INSTRUCTION> Return every line of the records below word for word, leaving the pictures out of your answer.

EXCERPTED RECORDS>
## Begin

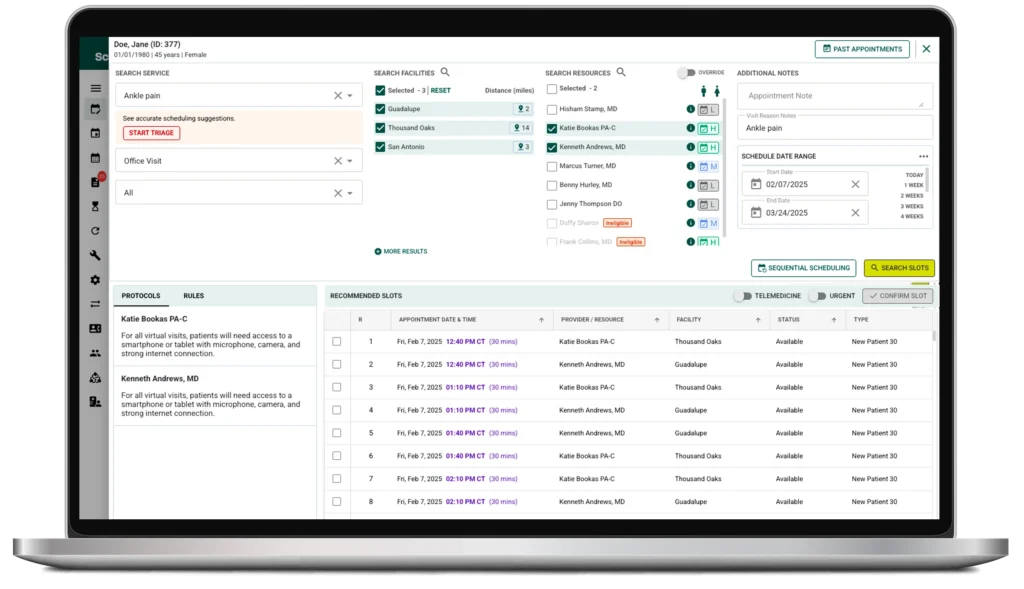Click the info icon beside Hisham Stamp, MD
The height and width of the screenshot is (589, 1024).
click(x=690, y=109)
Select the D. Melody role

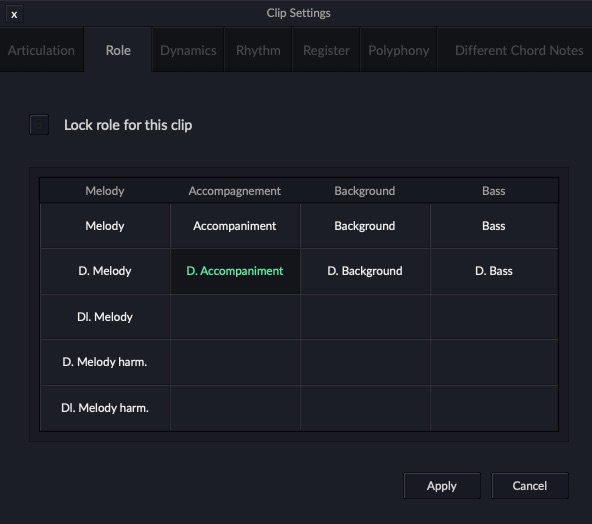tap(105, 271)
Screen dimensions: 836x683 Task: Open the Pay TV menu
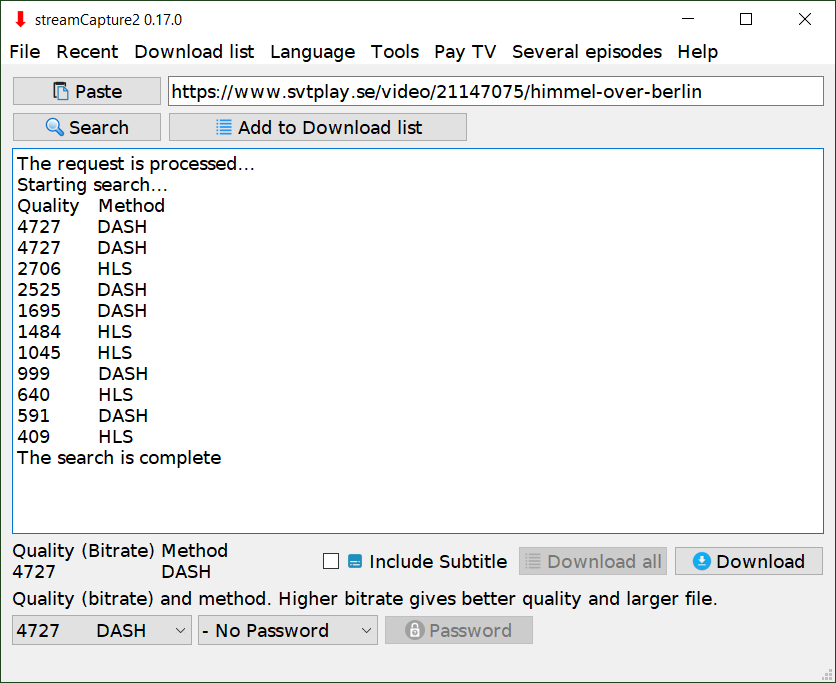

## End

RESPONSE TO THE EXERCISE>
Click the info icon beside Hisham Stamp, MD
The height and width of the screenshot is (589, 1024).
click(x=690, y=109)
Select the D. Melody role

tap(105, 271)
Screen dimensions: 836x683 Task: Open the Pay TV menu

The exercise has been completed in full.